At the WFP I saw countries working together in an attempt to provide some relief to the issue of hunger and I began to understand how international cooperation can work effectively in practice. Recent years have seen a rise in governments and world leaders who espouse beliefs about national interests trumping the international and seek to disengage from international cooperation and international agreements.
We have seen the Trump government pull out of the Paris Climate Change Agreement and actively seek to derail International Criminal Court investigations. The UK has withdrawn from the European Union and there is increasing hostility towards asylum seekers, refugees and migrants across Europe. There is a rise in those opposing the United Nations, who see it as ineffective and irrelevant in today’s world compared to when it was established 75 years ago.

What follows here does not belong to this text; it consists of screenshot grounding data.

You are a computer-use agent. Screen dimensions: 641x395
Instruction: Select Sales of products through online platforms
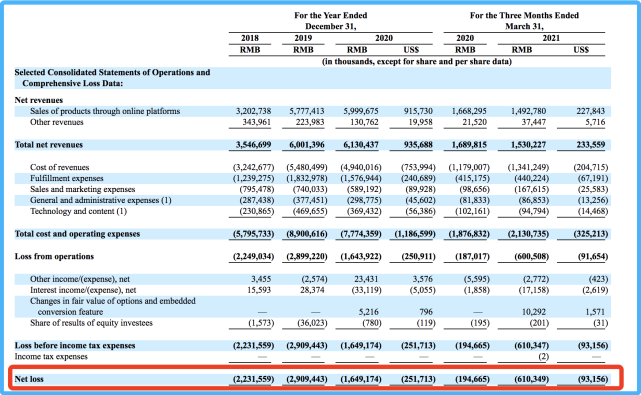pos(105,111)
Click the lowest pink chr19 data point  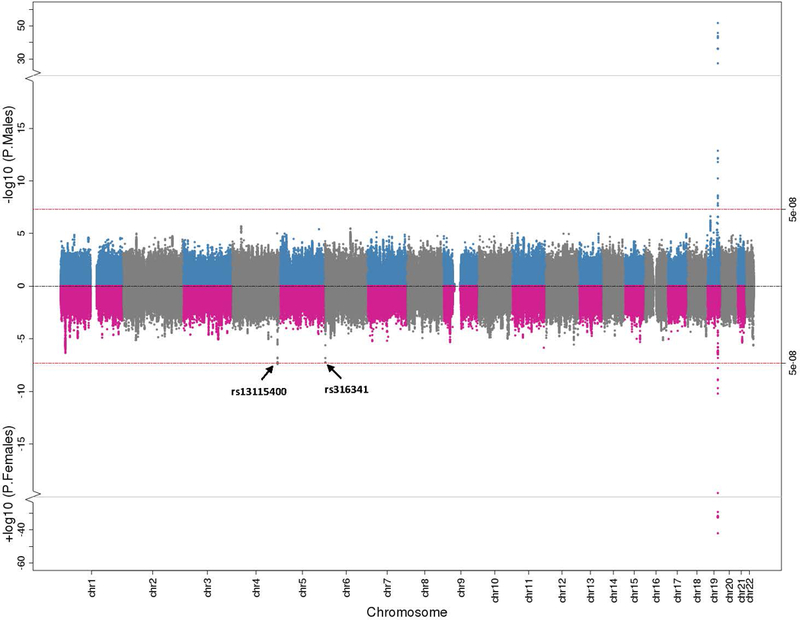[x=717, y=533]
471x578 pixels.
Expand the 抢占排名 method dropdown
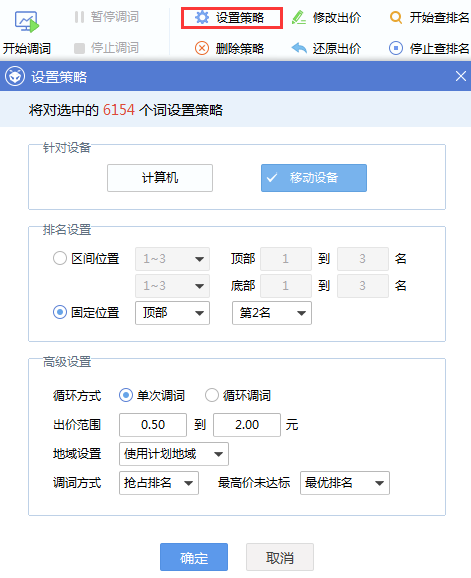click(159, 483)
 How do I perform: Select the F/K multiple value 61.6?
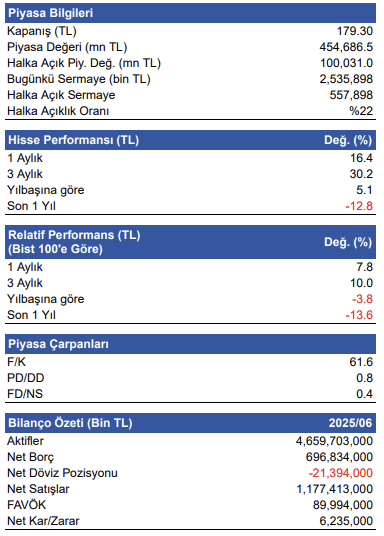coord(361,362)
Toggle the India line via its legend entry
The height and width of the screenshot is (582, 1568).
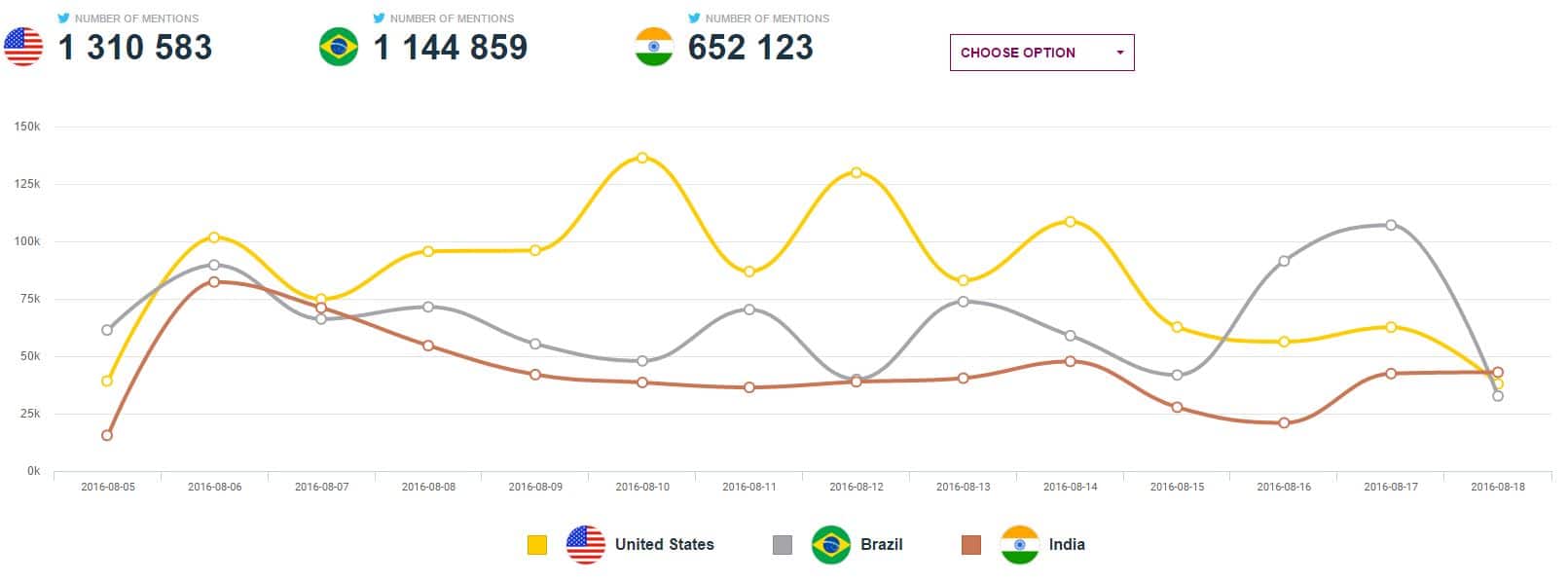tap(1068, 544)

Many argue against the benefits of international collaboration despite this being an increasingly interconnected world. They fail to see that any ineffectiveness by the UN and the inefficiency of international cooperation more generally is normally due to states obstructing the collaborative process.

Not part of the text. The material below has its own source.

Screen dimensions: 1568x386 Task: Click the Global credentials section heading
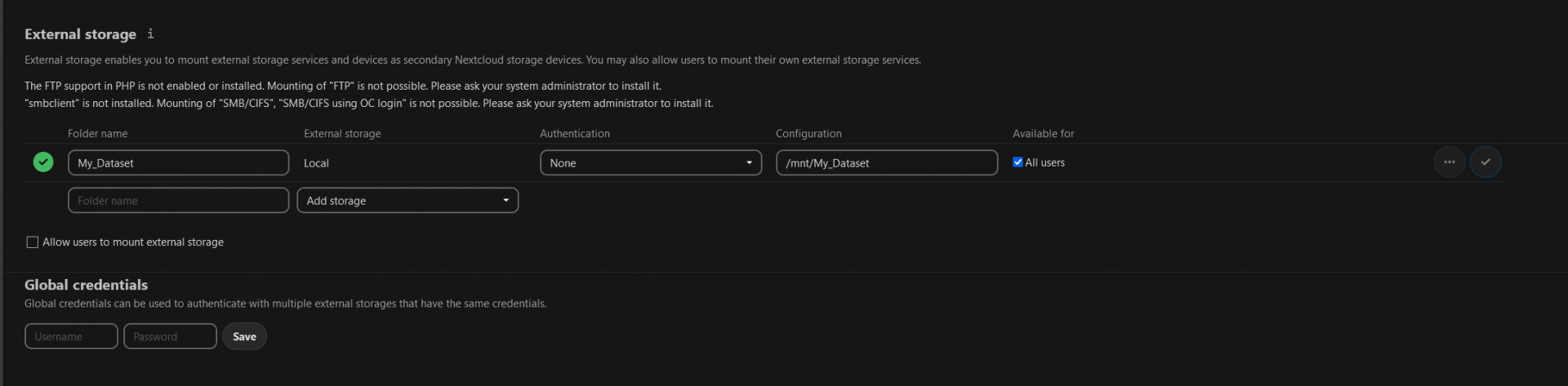[x=86, y=285]
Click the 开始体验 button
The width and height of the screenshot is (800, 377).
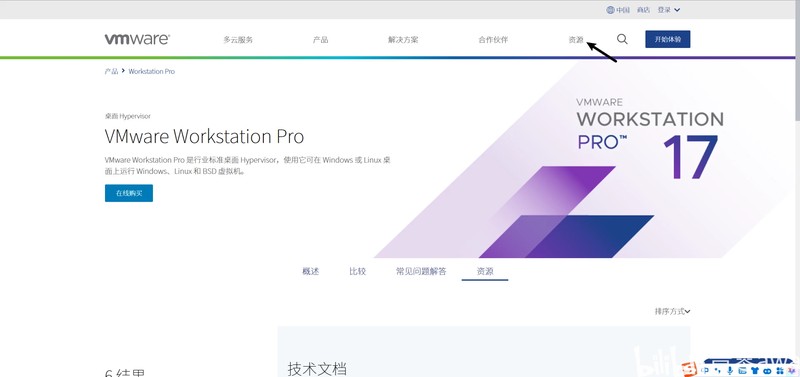click(x=667, y=39)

International cooperation is not just relevant in today’s world, it is increasingly relevant and important for countries to work together in response to global issues. Unilateral action by individual states is not as effective. If the WFP did not provide assistance to the 97 million starving people in 88 countries in the world as it did in 2019, this gap would not be filled by states themselves. It is only through international cooperation that this assistance becomes a reality. The provision of food and nutrition is also more effective when undertaken as part of a global effort, ensuring that those most at risk receive the necessary help.

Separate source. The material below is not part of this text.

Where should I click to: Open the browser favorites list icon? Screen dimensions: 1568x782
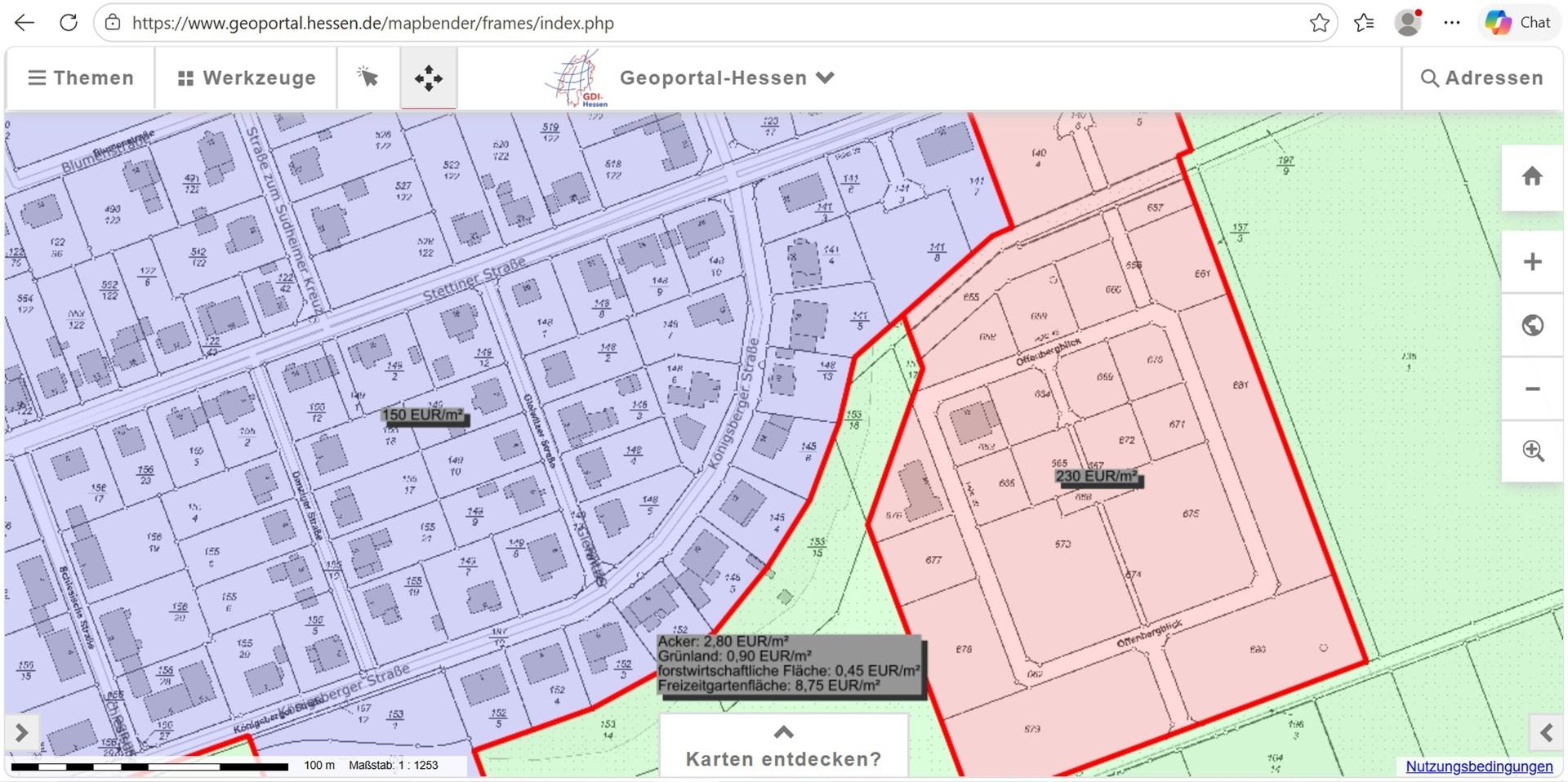pos(1363,23)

After Rome, when I went on to work in post conflict and developing countries and with different UN organisations and international courts, I saw the WFP, working alongside others, providing food and emergency assistance which was part of the broader needs of the country, whether that be peace, justice, development or human rights implementation. It is difficult to achieve any of those things if people are starving.
I have seen people receive food and other assistance from the WFP in multiple countries who would otherwise not receive a meal. I have seen children so thin and malnourished that they were considerably undersized and underweight for their age and close to death. I have seen other children unable to learn and progress in life due to chronic malnutrition. It is difficult to witness a starving person receive food aid and to not think the organisation does an incredible job at making our world a better place.
We fail as an international community when we do not work together effectively with the interests of the collective in mind but rather prioritise individual interests above all else, as is increasingly the case. International cooperation is not an outdated or ineffective aspiration but a real benefit in addressing key issues affecting the world. When governments act unilaterally, they are not able to fully address the complex, political and long-standing drivers behind issues such as hunger worldwide. That the WFP was awarded the Nobel Peace Prize reaffirms the importance of international cooperation which should be further embraced alongside recognising the benefit of concerted global effort.
Shannon Maree Torrens is an international and human rights lawyer from Sydney. She has worked at the UN international criminal courts and tribunals. She holds a PhD in international criminal law from the University of Sydney.